The aforesaid features equally apply to the contentions urged on behalf of the claimants as regards the rate of interest. The Tribunal had awarded interest at the rate of 12% p.a. but the same had been too high a rate in comparison to what is ordinarily envisaged in these matters. The High Court, after making a substantial enhancement in the award amount, modified the interest component at a reasonable rate of 7.5% p.a. and we find no reason to allow the interest in this matter at any rate higher than that allowed by High Court." 17. The Apex Court in AIR 2021 SC 3301 , Lakkamma & others. The Regional Manager M/S United India Insurance Co. Ltd & another has accepted the submission of the insurance company that for a period when the appeal is belated, interest shall not be paid. This Court will adopt the similar mode from the date of the judgment till the cross objection is filed. The delay is condoned, interest be not granted. 18. In view of the above, the appeal is partly allowed. Judgment and decree passed by the Tribunal shall stand modified to the aforesaid extent. The respondent-Insurance Company shall deposit the amount along with additional amount within a period of 12 weeks from today with interest at the rate of 7.5% from the date of filing of the claim petition till the amount is deposited.
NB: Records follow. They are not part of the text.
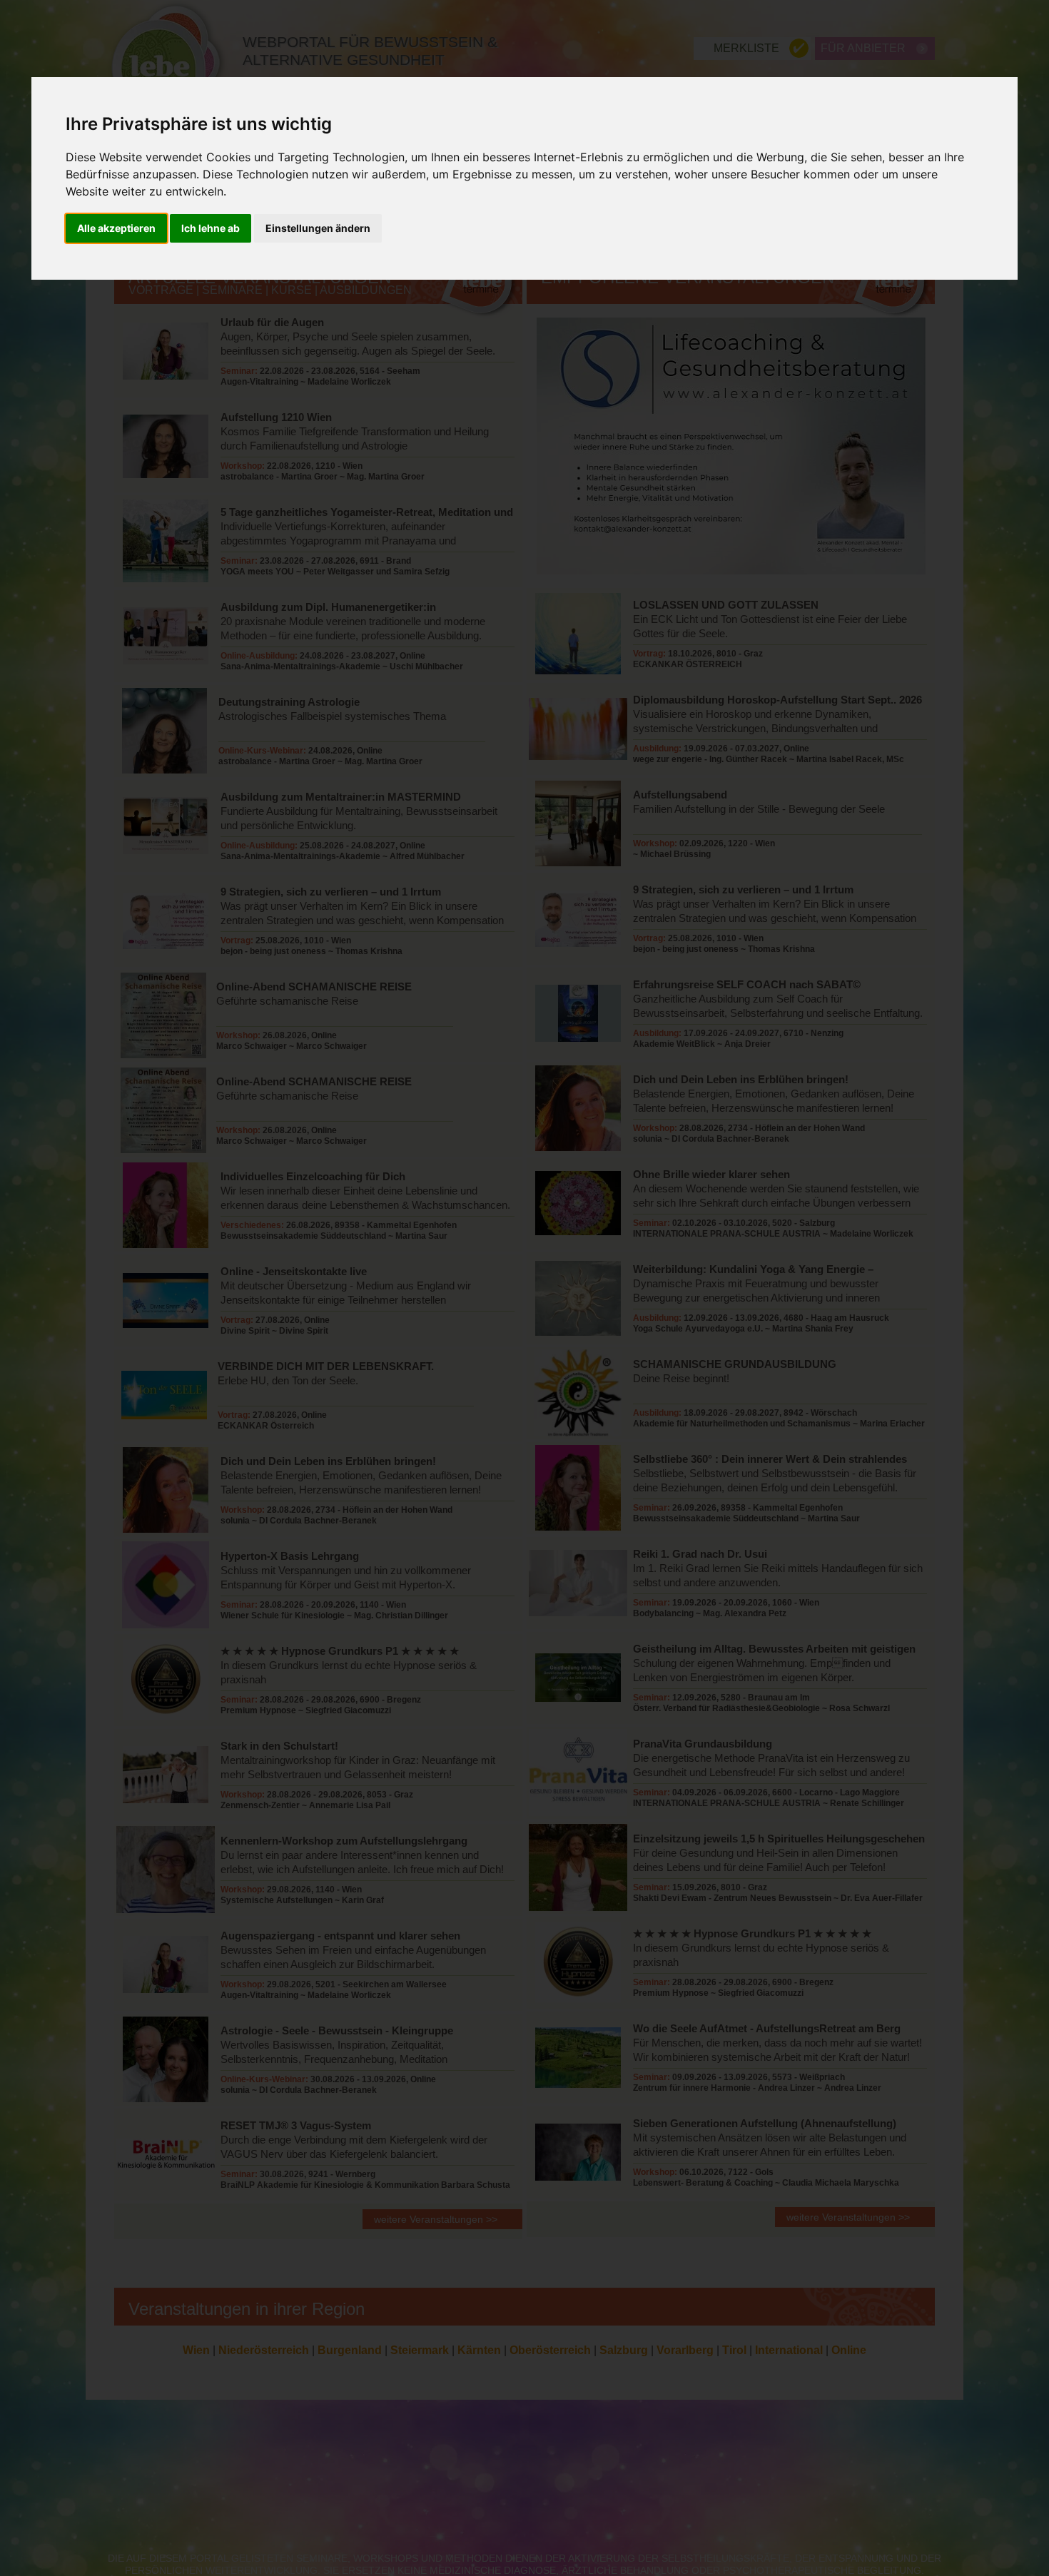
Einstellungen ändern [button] (317, 229)
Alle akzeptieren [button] (116, 229)
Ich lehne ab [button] (210, 229)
The amount already deposited be deducted from the amount to be deposited. 19. The Appeal and the Cross objection are allowed in light of the latest decisions of the Apex Court. . 20. Record be sent back to court below forthwith, if any. 21. This Court is thankful to Shri Rajiv Chaddha and Shri S.D. Ojha, learned counsels for the parties for ably assisted the Court.